Prestiżowe zwycięstwo odniosła niemal zdegradowana już drużyna Halniaka Miłków. Pokonali bezpośrednio wyprzedzających ich Czarnych i sprawiło im to mnóstwo satysfakcji. Mecz nie stał jednak na zbyt wysokim poziomie, a wygrała drużyna ambitniejsza. W Miłkowie nie załamują rąk – właśnie pozyskali sponsora i zapowiadają, że w B klasie spędzą tylko jeden sezon. Inaczej w Strzyżowcu, który prawdopodobnie utrzyma się w rozgrywkach (bo choć może się zdarzyć, że w jednej z grup A klasy spadnie trzecia drużyna – Czarni mają dobry bilans punktowy); tu nastroje dość minorowe, a część zawodników zarzuca drugiej grupie brak zaangażowania w grę.
Nie najlepsza atmosfera jest także w Lubawce. Orzeł przegrał w Wolbromku, choć w pierwszej połowie był drużyną lepsza i miał sporo okazji. Po przerwie grali już tylko gospodarze. Efekt – z funkcji zrezygnował trener Orła i zapewnia, że jest to decyzja ostateczna. – Jeśli jeszcze kiedyś będę trenował, to co najwyżej juniorów – mówi, dodając jeszcze, że o wszystkim zadecydowała postawa niektórych zawodników.
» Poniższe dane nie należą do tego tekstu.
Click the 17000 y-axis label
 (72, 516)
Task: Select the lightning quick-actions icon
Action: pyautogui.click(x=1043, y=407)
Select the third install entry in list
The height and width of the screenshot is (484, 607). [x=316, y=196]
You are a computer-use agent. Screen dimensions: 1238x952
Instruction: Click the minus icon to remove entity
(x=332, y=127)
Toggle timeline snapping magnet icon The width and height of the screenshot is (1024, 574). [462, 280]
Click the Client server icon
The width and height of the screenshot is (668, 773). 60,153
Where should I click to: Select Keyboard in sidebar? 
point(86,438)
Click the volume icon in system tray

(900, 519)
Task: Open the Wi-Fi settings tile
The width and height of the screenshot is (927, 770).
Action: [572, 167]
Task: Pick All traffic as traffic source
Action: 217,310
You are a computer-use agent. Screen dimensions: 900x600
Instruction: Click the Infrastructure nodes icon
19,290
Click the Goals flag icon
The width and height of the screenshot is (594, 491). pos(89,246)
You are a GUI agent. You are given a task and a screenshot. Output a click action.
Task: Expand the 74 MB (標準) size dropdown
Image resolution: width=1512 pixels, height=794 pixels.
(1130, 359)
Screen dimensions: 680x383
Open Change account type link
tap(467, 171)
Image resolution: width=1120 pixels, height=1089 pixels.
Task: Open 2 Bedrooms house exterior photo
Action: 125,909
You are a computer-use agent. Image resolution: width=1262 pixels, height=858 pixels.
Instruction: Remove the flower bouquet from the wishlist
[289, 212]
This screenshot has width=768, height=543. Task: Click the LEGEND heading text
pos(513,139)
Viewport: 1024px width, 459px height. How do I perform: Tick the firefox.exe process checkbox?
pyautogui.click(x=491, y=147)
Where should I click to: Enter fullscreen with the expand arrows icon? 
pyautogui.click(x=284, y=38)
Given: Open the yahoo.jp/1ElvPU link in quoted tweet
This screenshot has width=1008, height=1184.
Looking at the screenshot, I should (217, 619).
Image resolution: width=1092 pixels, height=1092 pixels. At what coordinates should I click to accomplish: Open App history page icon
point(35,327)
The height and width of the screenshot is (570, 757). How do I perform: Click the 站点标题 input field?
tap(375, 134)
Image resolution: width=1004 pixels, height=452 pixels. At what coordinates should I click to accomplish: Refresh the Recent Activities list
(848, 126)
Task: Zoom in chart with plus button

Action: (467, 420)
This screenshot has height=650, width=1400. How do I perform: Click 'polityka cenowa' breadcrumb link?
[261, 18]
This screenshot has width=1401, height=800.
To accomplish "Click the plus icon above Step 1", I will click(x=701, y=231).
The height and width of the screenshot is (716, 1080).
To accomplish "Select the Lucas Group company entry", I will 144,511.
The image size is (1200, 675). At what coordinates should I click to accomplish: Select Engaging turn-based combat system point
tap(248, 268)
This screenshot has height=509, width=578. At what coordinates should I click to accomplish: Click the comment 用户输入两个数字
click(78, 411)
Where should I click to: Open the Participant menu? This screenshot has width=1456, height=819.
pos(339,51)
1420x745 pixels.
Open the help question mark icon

W Bolkowie po meczu walki, w którym każda z drużyn mogła wygrać, padł najrzadszy w A klasie wynik, który usatysfakcjonował chyba oba zespoły.
Dwa oblicza miał mecz w Chełmsku. W pierwszej połowie więcej z gry i więcej okazji mieli gospodarze, nie potrafili ich jednak wykorzystać. Po zmianie stron dość wyraźną przewagę wypracowali goście, długo jednak nie potrafili pokonać bramkarza rywali. A ledwo zdobyli gola, zaraz mogli stracić prowadzenie, bo gospodarze dostali karnego (za zagranie ręką, ale chyba sędzia był nazbyt surowy). Kapitan gospodarzy jednak przegrał w starciu ze Stefańczykiem, a chwile później Woskar dobił rywala.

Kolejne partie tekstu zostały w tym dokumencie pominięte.